● Task goal
Reproduce these lines word for word, leaving out the pictures.

Entries on where items appear:
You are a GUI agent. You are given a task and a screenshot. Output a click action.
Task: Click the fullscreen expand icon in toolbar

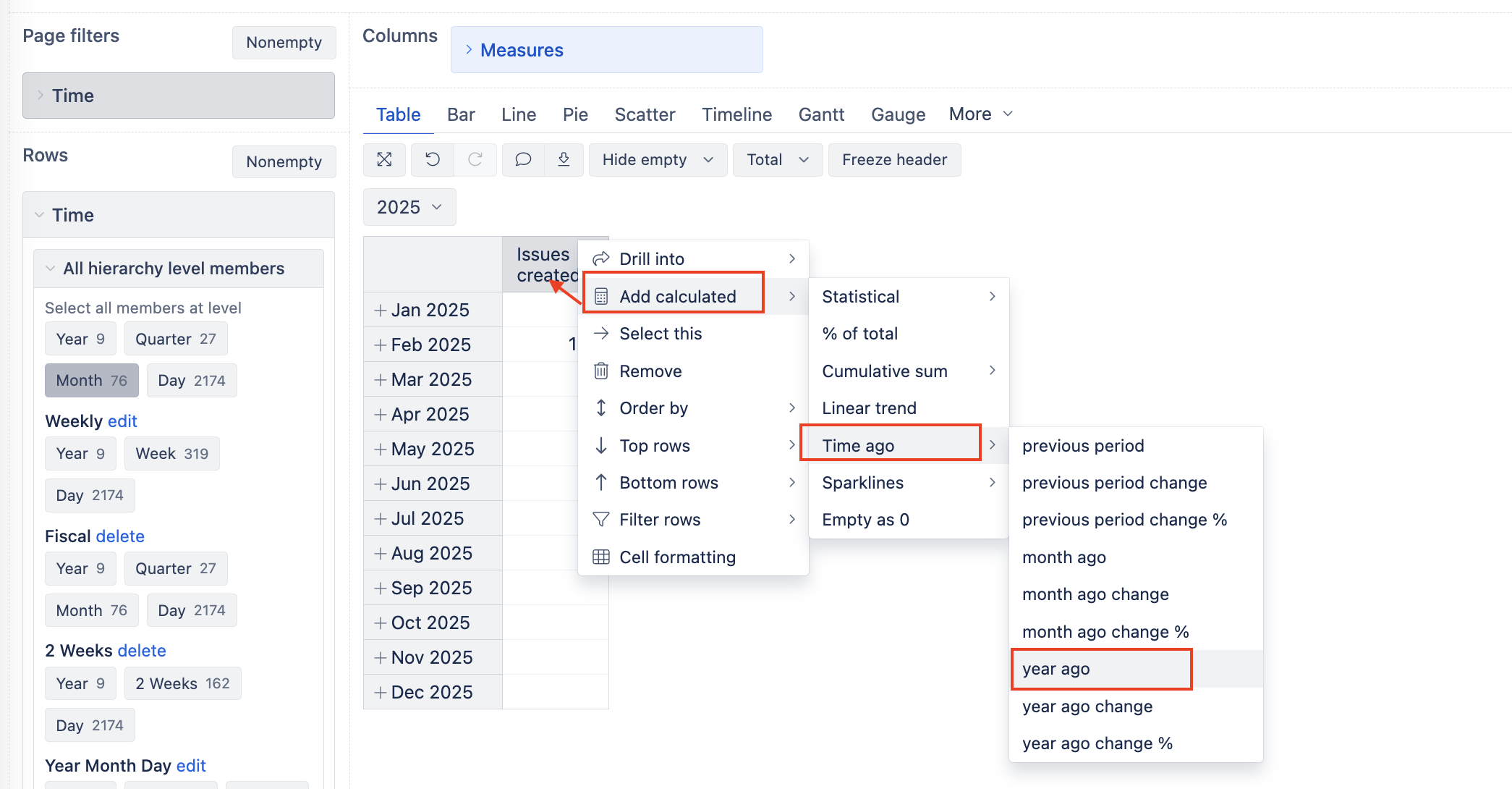click(x=384, y=159)
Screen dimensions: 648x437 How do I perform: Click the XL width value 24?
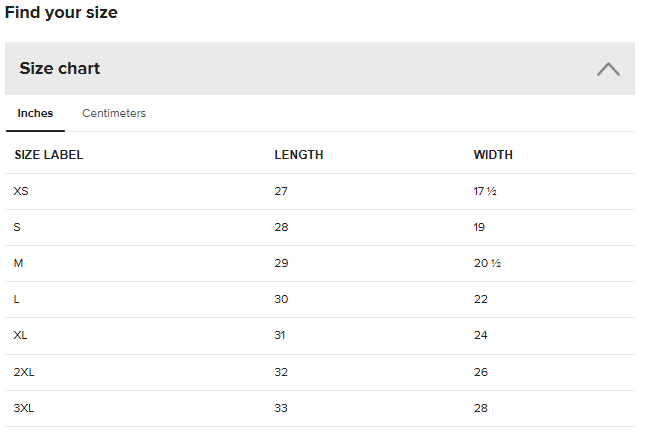point(481,335)
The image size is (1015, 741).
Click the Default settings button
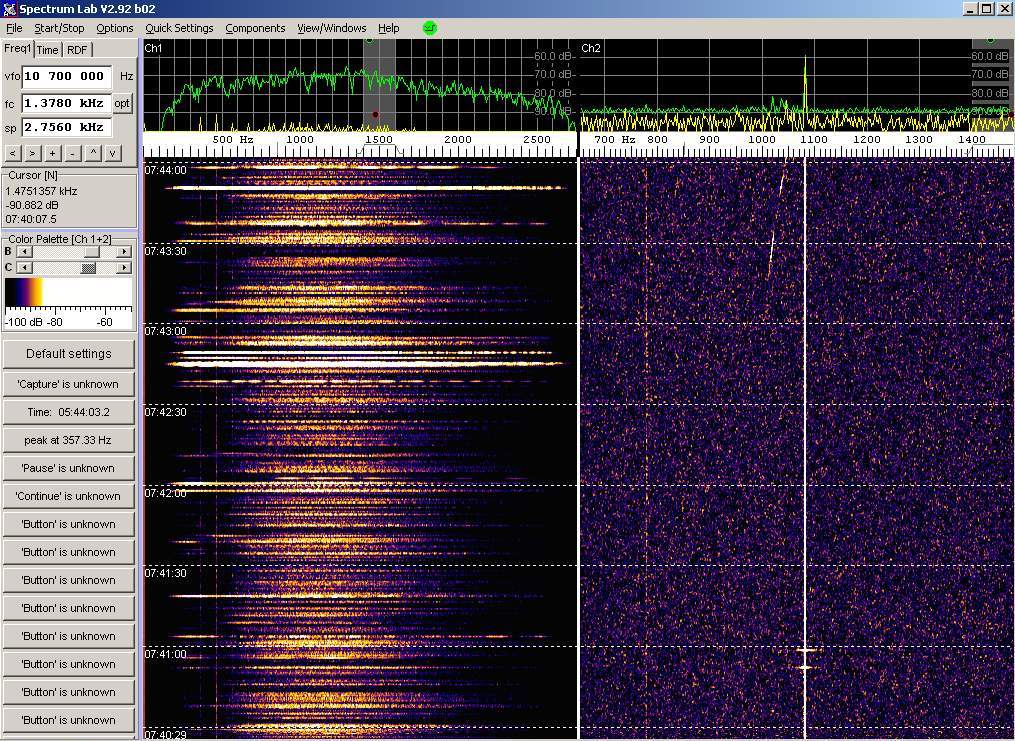pyautogui.click(x=68, y=354)
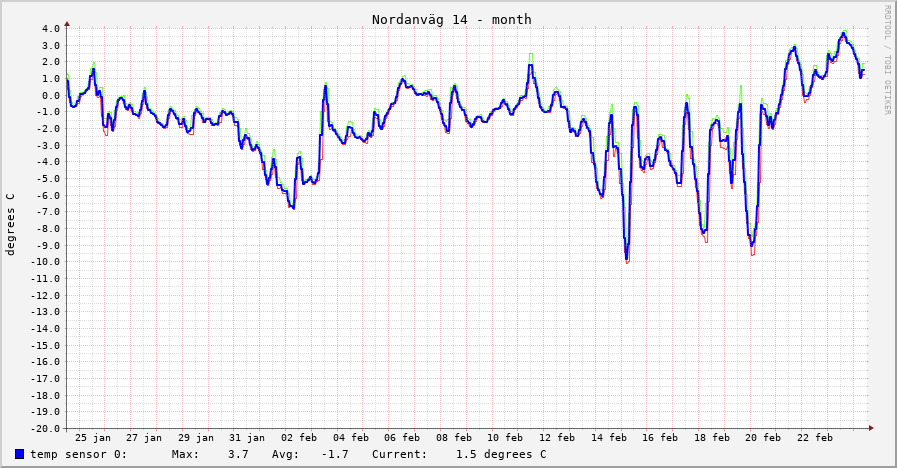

● Exercise answer
You are a GUI agent. You are given a task and a screenshot. Output a click action.
Task: Click the fullscreen expand icon in toolbar

click(x=384, y=159)
Screen dimensions: 648x437 How do I perform: Click the XL width value 24?
point(481,335)
The image size is (1015, 741).
Click the Default settings button
pyautogui.click(x=68, y=354)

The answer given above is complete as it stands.